Neste contexto, largas dezenas de trabalhadores das referidas minas são atirados para o desemprego. Sem amparo ou protecção de qualquer espécie, ficam de imediato sem sustento para si próprios e respectivas famílias.
Um abaixo-assinado de 60 desses operários, todos residentes na freguesia de Recarei, fora então dirigido ao presidente da Junta local. O documento é, por si só, elucidativo. Homens que imploravam «protecção» e que, traduzindo o seu desespero, diziam às autoridades que, se nada fosse feito, os seus filhos «morreriam de fome». Transcrevemo-lo, em seguida, na íntegra (Livro de Reg. de Correspondência, Arquivo da J.F. de Recarei):
«Ex.mo Sr. Presidente da Junta de Recarei
Nós abaixo assinados moradores na freguesia de Recarei e trabalhadores nas minas de lousa no vizinho Concelho de Valongo vimos muito respeitosamente pedir a V. Ex.cia a sua valiosa protecção para o caso presente; visto que sempre tem sido a única autoridade dentro do Concelho de Paredes e desta freguesia que tem procurado defender os nossos interesses com zelo e dedicação para que nos possa garantir pão para nós para nossos filhos e mulheres. Encontram-se encerradas as minas em que trabalhamos deixando-nos a todos na mais crítica situação e não se respeitando nem tendo considerações os nossos filhos; que morrerão de fome se as Ex.mas autoridades superiores com medidas urgentes e severas não resolverem este assunto de tão grande importância. Mas confiados na protecção da Junta desta freguesia de que V. Ex.cia é muito digno Presidente resta-nos essa esperança que não será em vão que a V. Ex.cia nos dirigimos. Por isso mais uma vez esperamos de V. Ex.cia a mesma protecção para aqueles que do trabalho querem viver. Recarei, 15/10/1939.

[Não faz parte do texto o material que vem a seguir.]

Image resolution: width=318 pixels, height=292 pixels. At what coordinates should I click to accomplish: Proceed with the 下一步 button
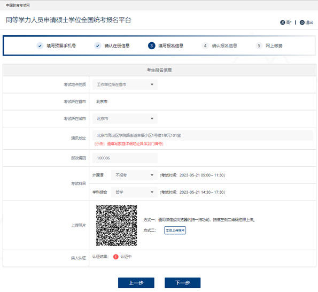(183, 283)
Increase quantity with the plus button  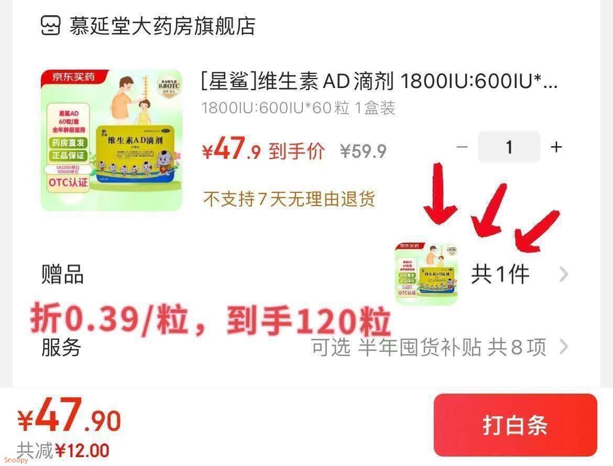(556, 147)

Joaquim Teixeira de Magalhães, casado, 5 filhos.
Aureliano Nogueira Pinto, casado, 4 filhos.
Luís António Ferreira Pinto, casado, 5 filhos.
Martinho da Costa, casado, 2 filhos.
José Barbosa Leão, casado, 2 filhos.
José Alves Nogueira, casado, 4 filhos.
Joaquim Ferreira, casado, 8 filhos.
Daniel Moreira Martins, viúvo.
Luís António Moreira Sousa, solteiro
Arnaldo Carlos da Silva, casado, 2 filhos.
Domingos de Sousa, casado, 4 filhos.
Graciano Ferreira, casado, 2 filhos.
Jeremias Alves Nogueira, casado, 3 filhos.
Moisés Marques, casado, 3 filhos.
José da Costa, casado, 5 filhos.
Bento da Silva, casado, 1 filho.
José Dias de Sousa, casado.
José Nunes, casado, 2 filhos.
António Nunes, casado, 3 filhos.
Augusto de Sousa, casado, 4 filhos.
Constantino Dias de Sousa, casado, 3 filhos.
Custódio de Sousa, casado, 1 filho.
Abílio Nogueira, casado, 5 filhos.
Joaquim de Sousa, casado.
José Rodrigues da Silva, casado, 5 filhos.
Manuel Gomes, solteiro.
Bonifácio Dias, casado, 3 filhos.
António da Rocha Fernandes, casado, 2 filhos.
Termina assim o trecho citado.